> _THE TASK_
Return the lines below exactly, please, from the one containing "Instruction: Select the medical cross icon" through the last one, both included, and leave out any pictures.

> _THE DATA_
***

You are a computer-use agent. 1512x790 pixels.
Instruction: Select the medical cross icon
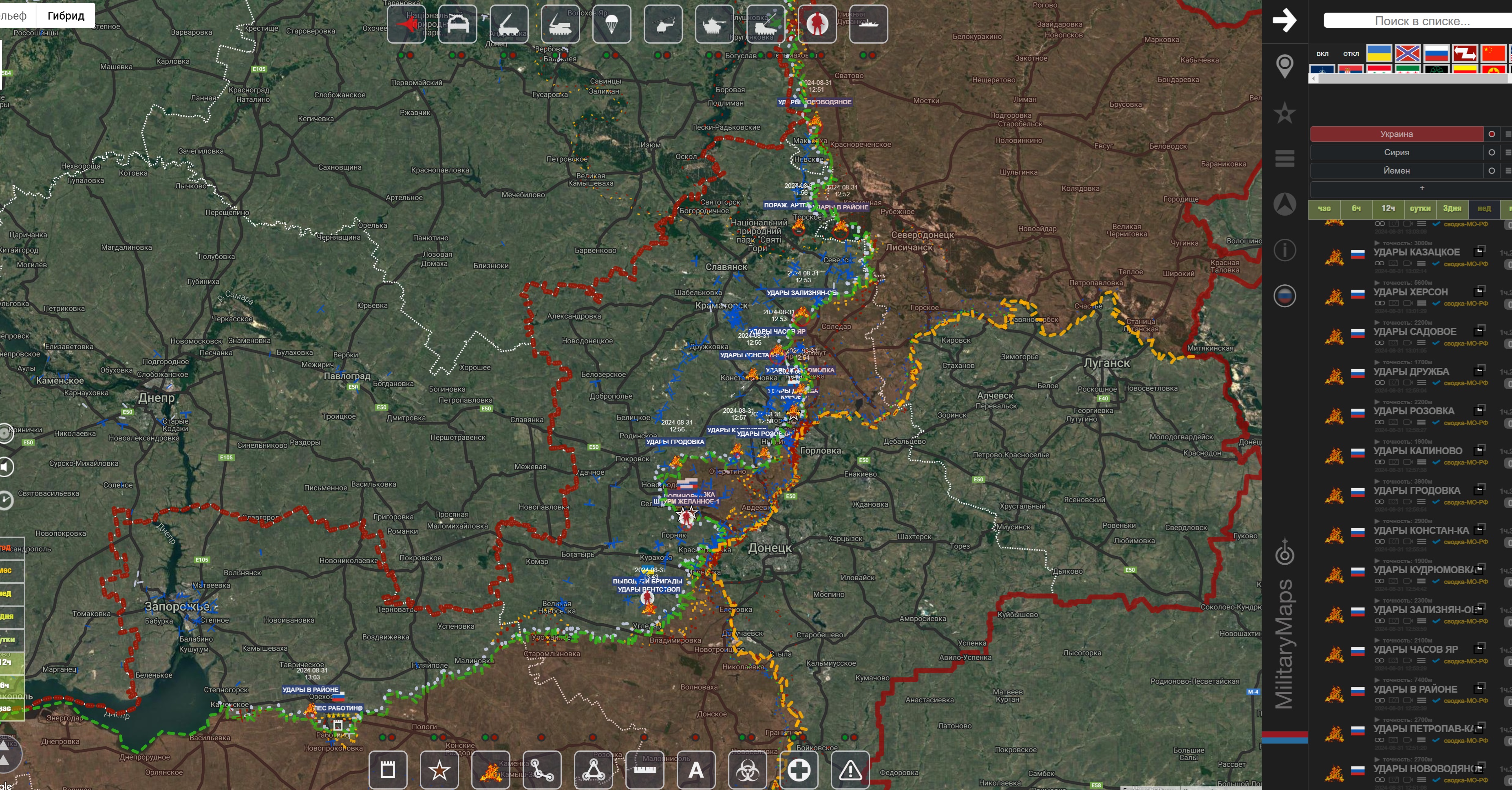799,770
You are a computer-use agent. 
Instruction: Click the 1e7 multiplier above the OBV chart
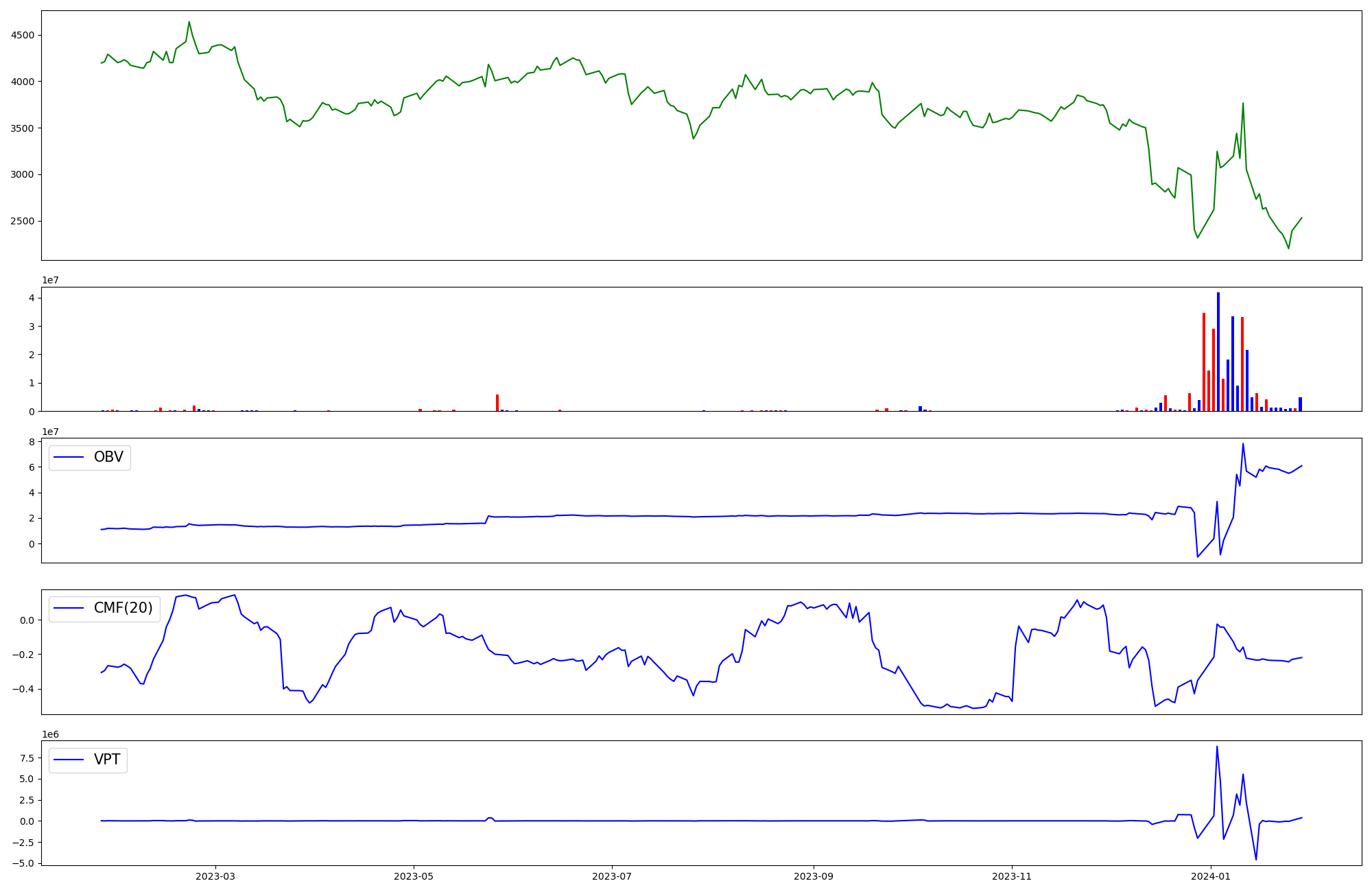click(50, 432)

***

> _RESULT OF THE EXERCISE_
Instruction: Select the medical cross icon
799,770
You are a computer-use agent. 
Instruction: Click the 1e7 multiplier above the OBV chart
click(50, 432)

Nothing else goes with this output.